Michael Norko, MD, associate professor of psychiatry, and Tobias Wasser, MD, a Yale public psychiatry fellow, co-wrote a paper with four other authors that studied the records of people acquitted of crimes after being found not guilty by reason of insanity. Specifically, the researchers looked at recidivism rates of insanity acquittees.
Of the 177 people who achieved some period of conditional release from supervision – whether for a few hours, or several days – only four arrests were reported, according to the researchers.

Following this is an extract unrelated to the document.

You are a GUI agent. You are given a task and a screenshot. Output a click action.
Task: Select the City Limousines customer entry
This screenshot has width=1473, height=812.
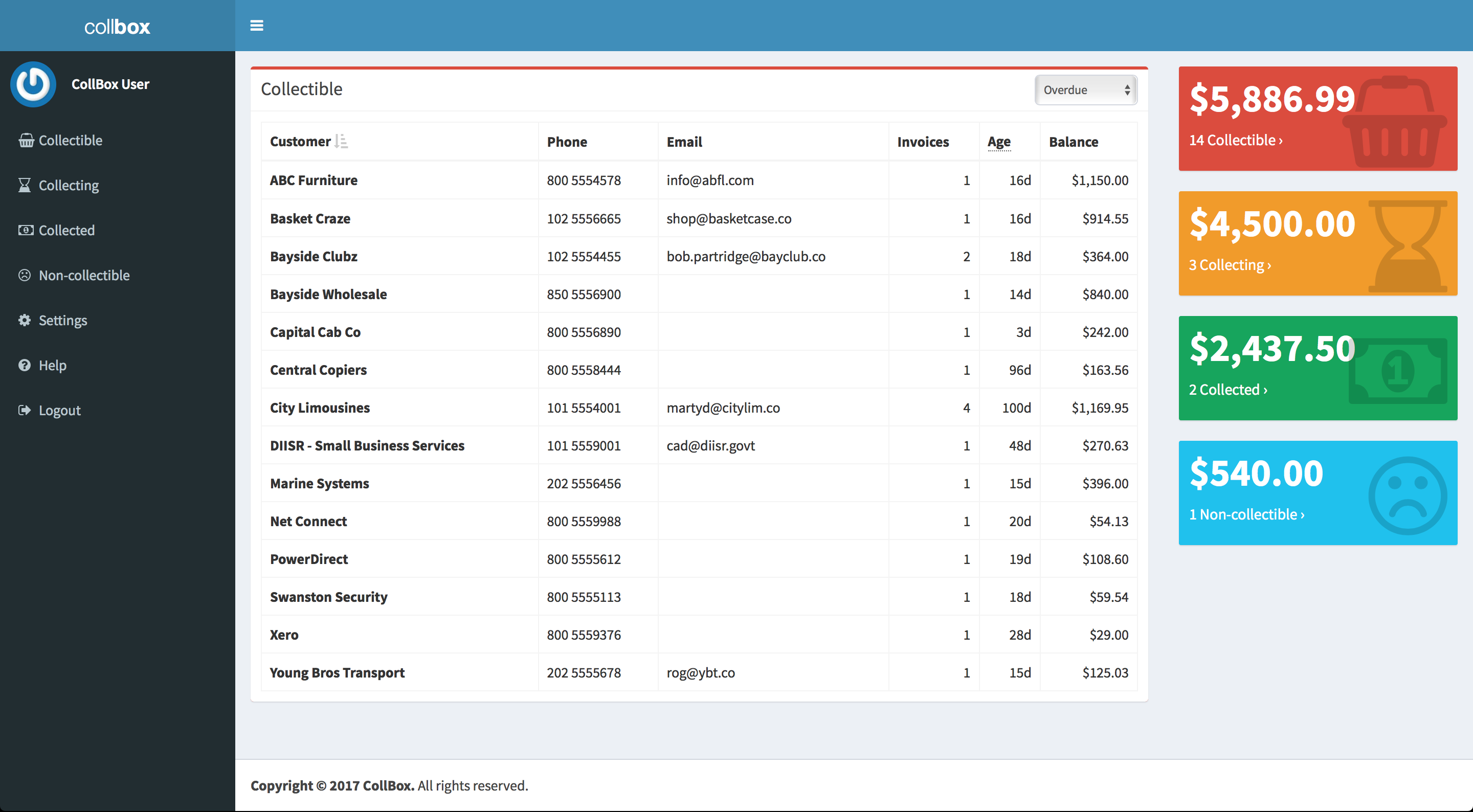tap(320, 408)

All four arrests were for misdemeanors, and two of the four charges were dismissed.
Fifty-five of the 177 people had their conditional release revoked at some point for reasons like change in psychiatric condition, non-compliant supervision or treatment, alcohol or drug use, and non-compliance with medication, according to the study.
The authors concluded the state’s methods of monitoring insanity acquittees while on conditional release are highly effective due to the low number of rearrests.
“The absence of felony arrests on (community release) is an important result in that it demonstrates that clinicians and monitoring officials were able to offer community release to acquittees without compromising public safety,” the authors wrote. “Most likely this was due to heightened scrutiny of and alertness to individual risk factors, with revocation employed swiftly when necessary to halt errant clinical and risk trajectories.”
The paper was published in the academic journal Behavioral Sciences & the Law.
The researchers also examined records of people who were discharged by the Connecticut Psychiatric Security Review Board (PSRB), a state agency that supervises people found not guilty by reason of insanity. Of the people who left supervision in the past three decades, 83.7 percent were not rearrested, and only 9 percent were rearrested for felonies.
PSRB reviews the status of insanity acquittees through an administrative hearing process, and orders the level of supervision and treatment necessary to protect the public. Board members represent fields of law, probation and parole, psychology, psychiatry, and victim services.
According to the study, the mean length of stay for insanity acquittees in the hospital under PSRB jurisdiction was 9.8 years, and the mean duration of their PSRB commitment was 12.9 years."